Copy out everything in the listing from the line containing "How do I perform: Click" down to the line containing "(x=1055, y=712)", including both of those lines, and leave out the pictures.

Items →
++++++++++++++++++++

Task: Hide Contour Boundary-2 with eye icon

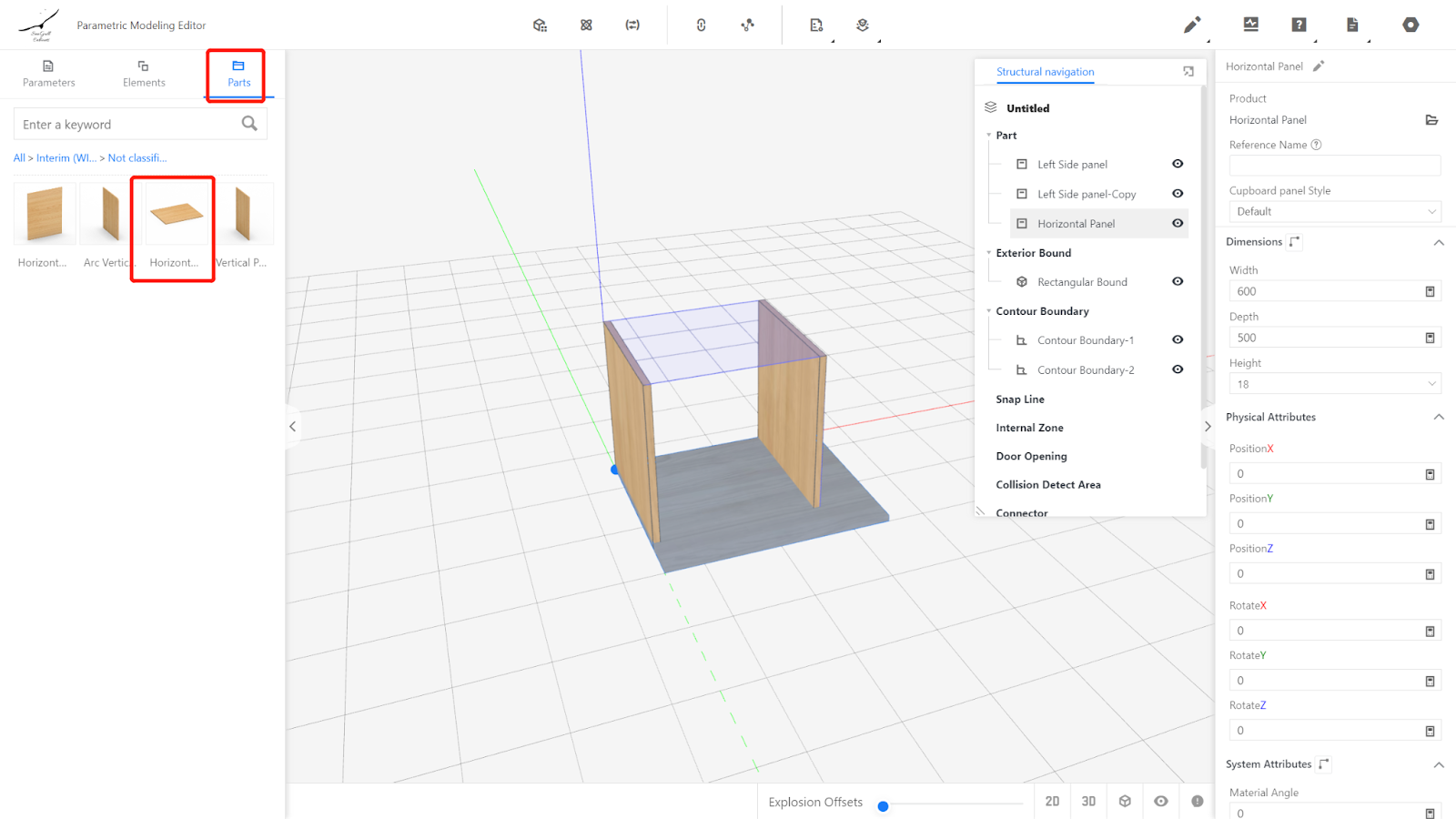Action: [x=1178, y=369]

++++++++++++++++++++

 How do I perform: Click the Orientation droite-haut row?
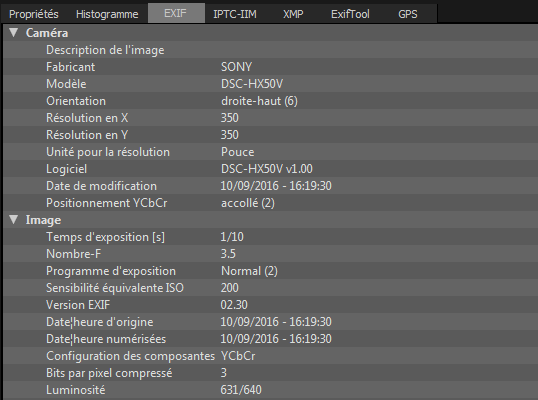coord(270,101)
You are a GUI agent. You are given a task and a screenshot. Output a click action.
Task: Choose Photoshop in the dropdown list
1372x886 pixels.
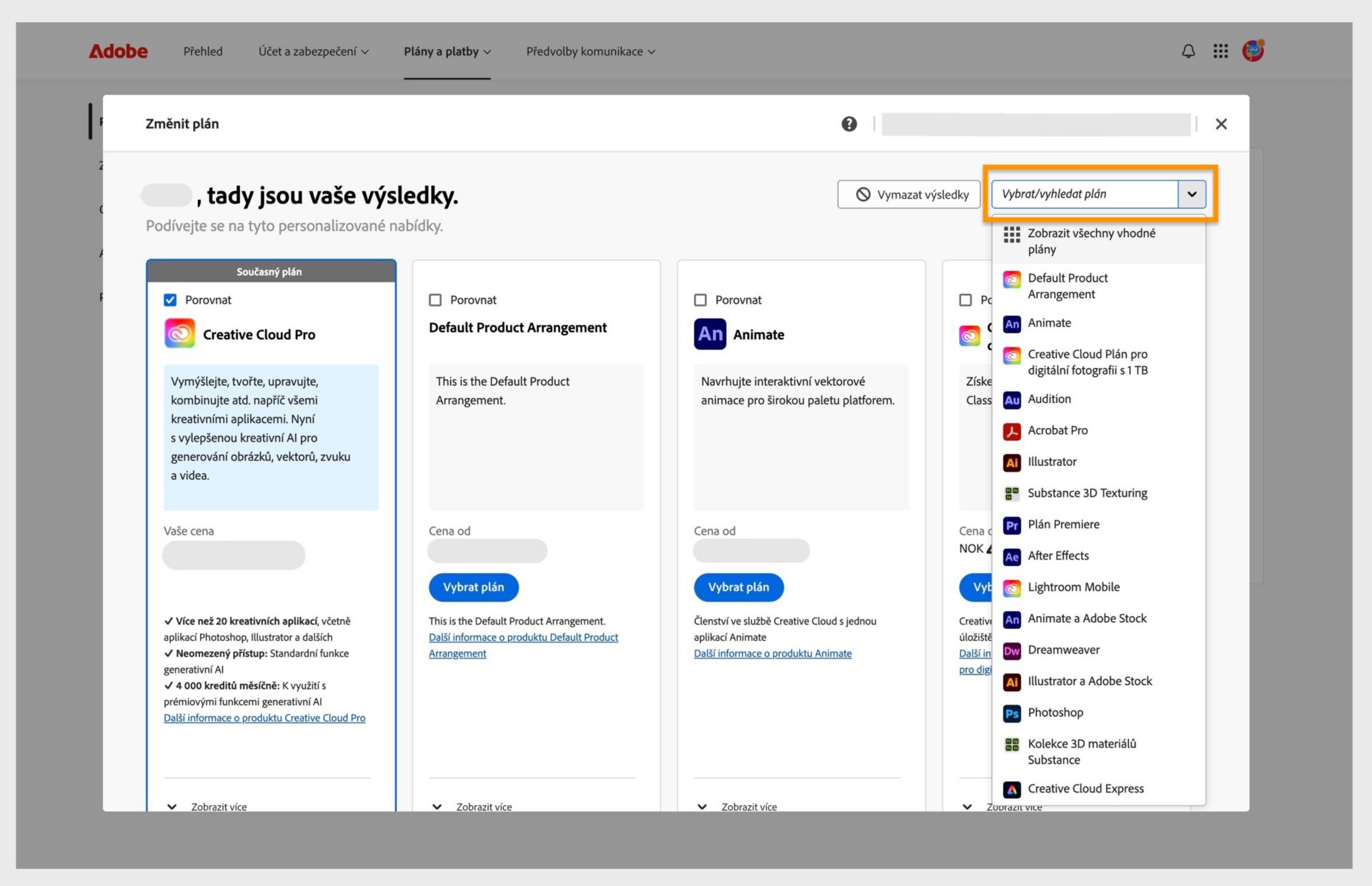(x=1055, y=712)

++++++++++++++++++++

The response →
 How do I perform: Click the Orientation droite-haut row?
coord(270,101)
You are a GUI agent. You are given a task and a screenshot. Output a click action.
Task: Choose Photoshop in the dropdown list
1372x886 pixels.
(x=1055, y=712)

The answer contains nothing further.